— Work instructions —
The required output is the exact run of lines from the one bearing "The image size is (1024, 512)." through the final line of the listing below, with the pictures removed.

— Data section —
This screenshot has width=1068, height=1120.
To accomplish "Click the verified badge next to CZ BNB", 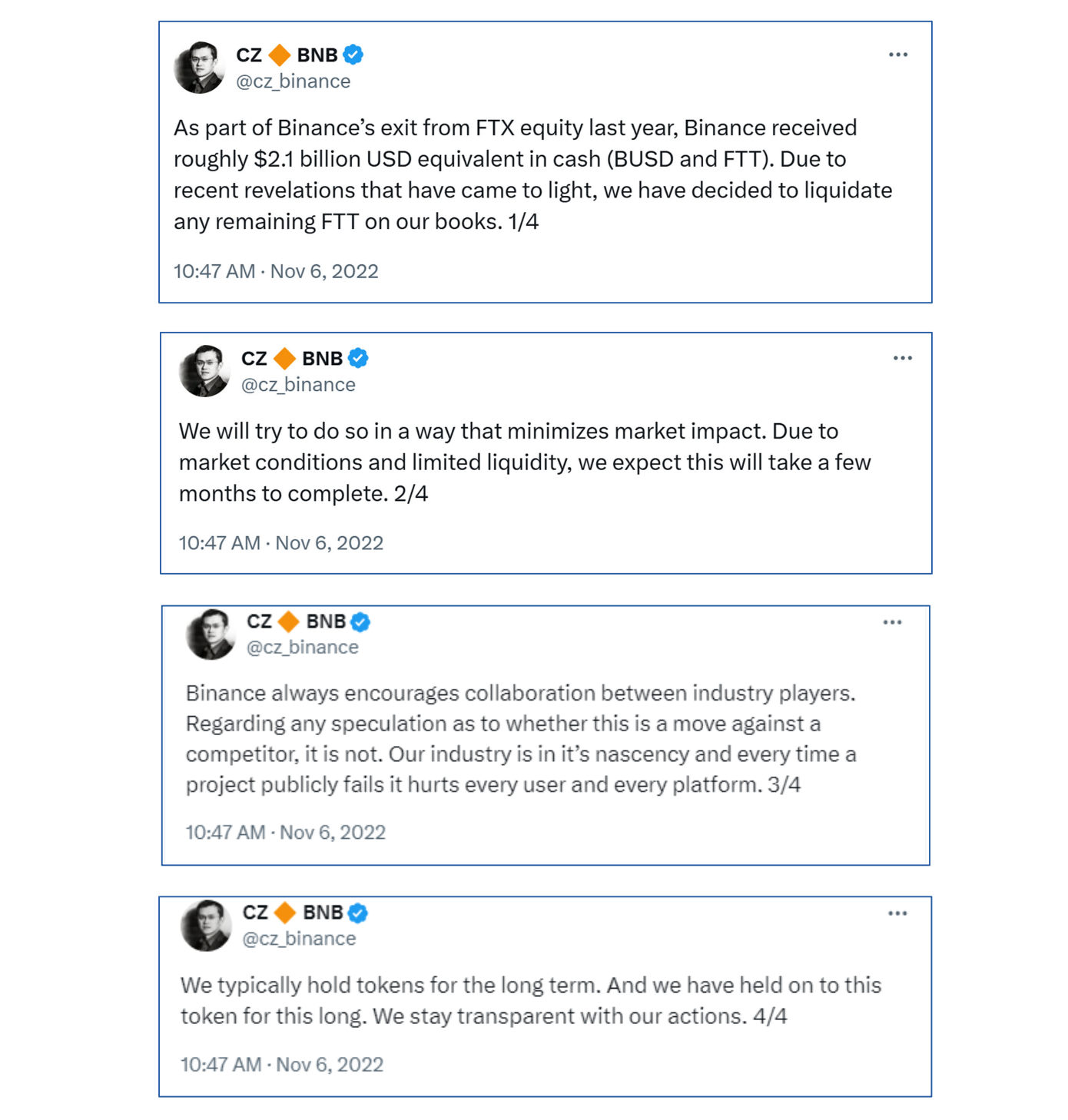I will point(353,54).
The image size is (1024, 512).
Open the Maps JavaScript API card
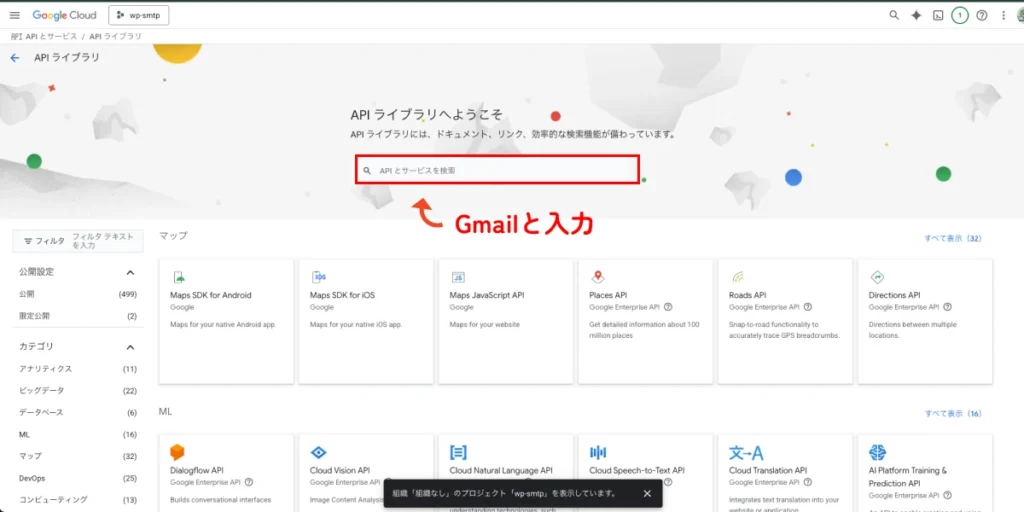tap(505, 321)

— Answer space —
The image size is (1024, 512).
Open the Maps JavaScript API card
tap(505, 321)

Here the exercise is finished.